Written instruction
In the material below, starting at the line containing "Open Quizzes cart icon" and ending at the line containing "[x=229, y=245]", arrange each line as a row in a Markdown table with the columns Row and Line, leaving out any blank lines.

━━ Entries ━━

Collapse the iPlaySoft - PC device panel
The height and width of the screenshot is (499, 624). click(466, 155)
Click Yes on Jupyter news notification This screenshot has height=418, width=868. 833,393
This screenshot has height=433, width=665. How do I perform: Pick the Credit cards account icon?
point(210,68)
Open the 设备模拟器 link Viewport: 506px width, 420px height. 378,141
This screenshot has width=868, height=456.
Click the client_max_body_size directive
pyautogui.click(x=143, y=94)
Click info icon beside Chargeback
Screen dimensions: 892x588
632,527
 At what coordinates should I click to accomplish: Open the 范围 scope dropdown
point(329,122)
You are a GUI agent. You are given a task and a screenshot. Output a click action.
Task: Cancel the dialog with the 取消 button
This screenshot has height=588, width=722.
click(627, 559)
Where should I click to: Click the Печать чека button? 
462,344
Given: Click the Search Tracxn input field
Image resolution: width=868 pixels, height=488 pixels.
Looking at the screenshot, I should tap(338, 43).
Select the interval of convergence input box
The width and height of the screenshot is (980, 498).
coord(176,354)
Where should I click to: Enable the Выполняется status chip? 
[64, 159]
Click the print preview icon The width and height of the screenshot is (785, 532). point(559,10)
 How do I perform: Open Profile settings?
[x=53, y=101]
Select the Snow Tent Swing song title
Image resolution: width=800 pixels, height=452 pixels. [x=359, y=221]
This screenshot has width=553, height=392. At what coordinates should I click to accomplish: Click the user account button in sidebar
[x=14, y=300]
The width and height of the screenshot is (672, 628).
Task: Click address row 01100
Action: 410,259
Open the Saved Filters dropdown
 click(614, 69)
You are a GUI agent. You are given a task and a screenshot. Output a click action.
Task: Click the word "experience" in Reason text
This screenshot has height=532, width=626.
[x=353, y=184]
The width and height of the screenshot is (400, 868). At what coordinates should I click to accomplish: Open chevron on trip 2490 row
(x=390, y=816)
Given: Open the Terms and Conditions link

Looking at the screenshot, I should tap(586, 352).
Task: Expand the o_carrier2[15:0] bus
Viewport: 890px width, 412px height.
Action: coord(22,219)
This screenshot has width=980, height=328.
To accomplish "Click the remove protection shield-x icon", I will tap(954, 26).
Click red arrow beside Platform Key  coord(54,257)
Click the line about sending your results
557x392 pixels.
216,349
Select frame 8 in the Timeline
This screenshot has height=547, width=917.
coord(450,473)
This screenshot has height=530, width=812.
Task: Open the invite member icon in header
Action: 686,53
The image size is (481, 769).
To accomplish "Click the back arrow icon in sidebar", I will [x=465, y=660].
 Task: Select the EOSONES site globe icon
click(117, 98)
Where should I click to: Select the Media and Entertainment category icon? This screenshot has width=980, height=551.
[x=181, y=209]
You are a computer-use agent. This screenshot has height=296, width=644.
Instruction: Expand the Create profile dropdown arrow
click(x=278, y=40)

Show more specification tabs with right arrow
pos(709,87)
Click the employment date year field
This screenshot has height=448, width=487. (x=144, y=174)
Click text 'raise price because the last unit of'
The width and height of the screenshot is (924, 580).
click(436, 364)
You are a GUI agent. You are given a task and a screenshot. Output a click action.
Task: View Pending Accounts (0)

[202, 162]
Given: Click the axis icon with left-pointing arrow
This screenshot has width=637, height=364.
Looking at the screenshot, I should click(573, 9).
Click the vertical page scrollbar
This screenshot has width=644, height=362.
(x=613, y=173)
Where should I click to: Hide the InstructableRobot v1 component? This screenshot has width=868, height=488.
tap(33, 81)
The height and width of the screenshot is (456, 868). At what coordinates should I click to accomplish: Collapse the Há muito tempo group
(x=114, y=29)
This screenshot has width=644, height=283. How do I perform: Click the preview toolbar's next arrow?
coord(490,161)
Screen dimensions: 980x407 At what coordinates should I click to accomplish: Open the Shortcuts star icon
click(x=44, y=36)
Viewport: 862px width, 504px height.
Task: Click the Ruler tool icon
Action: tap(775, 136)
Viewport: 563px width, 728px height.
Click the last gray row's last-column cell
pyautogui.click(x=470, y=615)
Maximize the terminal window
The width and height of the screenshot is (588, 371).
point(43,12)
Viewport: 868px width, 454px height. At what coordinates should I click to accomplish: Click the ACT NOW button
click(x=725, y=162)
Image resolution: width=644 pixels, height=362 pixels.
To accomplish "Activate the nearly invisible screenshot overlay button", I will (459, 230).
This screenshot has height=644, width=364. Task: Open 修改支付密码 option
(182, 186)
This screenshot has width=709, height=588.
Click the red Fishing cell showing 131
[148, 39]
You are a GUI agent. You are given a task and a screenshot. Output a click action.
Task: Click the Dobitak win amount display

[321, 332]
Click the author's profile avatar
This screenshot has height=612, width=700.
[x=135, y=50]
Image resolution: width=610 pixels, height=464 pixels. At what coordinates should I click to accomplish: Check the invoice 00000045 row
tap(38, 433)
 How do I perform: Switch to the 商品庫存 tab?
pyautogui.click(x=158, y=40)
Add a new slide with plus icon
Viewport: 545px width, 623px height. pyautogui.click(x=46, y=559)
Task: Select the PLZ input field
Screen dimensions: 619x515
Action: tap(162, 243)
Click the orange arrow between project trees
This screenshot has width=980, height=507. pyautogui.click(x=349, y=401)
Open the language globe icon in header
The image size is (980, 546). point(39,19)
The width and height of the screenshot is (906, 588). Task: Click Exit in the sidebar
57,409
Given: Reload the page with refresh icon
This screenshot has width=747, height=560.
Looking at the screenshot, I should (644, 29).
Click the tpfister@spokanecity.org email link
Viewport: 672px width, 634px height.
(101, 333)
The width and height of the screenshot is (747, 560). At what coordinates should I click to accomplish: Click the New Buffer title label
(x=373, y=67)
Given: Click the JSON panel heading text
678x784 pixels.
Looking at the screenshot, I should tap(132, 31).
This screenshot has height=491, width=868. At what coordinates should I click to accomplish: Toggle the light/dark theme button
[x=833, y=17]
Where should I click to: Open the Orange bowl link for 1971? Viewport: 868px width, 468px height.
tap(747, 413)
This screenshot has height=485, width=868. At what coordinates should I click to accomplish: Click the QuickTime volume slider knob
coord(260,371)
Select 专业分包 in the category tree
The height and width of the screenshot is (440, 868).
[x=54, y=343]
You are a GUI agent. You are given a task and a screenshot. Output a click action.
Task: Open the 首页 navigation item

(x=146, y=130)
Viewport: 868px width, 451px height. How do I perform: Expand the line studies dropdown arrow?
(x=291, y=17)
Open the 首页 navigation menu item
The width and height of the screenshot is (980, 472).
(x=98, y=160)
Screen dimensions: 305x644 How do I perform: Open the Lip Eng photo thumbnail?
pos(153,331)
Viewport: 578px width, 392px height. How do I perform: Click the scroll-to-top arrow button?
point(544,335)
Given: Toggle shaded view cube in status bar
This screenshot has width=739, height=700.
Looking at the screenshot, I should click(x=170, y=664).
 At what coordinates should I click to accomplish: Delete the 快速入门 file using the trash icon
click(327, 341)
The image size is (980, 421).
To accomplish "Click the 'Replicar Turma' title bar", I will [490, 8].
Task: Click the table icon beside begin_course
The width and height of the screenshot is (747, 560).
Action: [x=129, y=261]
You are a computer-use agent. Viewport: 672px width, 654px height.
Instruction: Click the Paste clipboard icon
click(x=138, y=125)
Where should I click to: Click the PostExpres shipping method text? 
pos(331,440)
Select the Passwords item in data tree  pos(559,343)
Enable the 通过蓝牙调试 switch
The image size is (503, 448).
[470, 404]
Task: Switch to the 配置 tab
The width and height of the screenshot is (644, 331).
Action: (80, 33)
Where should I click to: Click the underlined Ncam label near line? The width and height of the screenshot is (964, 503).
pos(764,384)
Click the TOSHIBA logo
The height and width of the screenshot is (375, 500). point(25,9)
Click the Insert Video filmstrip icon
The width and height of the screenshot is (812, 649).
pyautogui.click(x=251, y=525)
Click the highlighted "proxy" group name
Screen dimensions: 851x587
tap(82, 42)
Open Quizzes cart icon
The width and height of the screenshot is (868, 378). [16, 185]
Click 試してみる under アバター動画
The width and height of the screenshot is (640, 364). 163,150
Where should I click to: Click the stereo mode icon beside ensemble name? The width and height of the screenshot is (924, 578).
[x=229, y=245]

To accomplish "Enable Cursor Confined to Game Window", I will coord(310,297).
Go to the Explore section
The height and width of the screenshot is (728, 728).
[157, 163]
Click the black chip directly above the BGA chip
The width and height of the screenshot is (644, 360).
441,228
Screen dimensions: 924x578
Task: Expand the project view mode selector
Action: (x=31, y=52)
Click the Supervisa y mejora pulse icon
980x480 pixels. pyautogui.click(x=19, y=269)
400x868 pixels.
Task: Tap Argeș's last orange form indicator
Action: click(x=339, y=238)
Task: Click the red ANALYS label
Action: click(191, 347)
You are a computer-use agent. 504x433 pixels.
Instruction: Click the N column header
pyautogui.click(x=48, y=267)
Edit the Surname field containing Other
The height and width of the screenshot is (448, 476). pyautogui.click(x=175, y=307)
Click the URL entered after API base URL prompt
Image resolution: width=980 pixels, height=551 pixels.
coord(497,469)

━━━

Full response
| Row | Line |
|---|---|
| 1 | Open Quizzes cart icon |
| 2 | The width and height of the screenshot is (868, 378). [16, 185] |
| 3 | Click 試してみる under アバター動画 |
| 4 | The width and height of the screenshot is (640, 364). 163,150 |
| 5 | Where should I click to: Click the stereo mode icon beside ensemble name? The width and height of the screenshot is (924, 578). |
| 6 | [x=229, y=245] |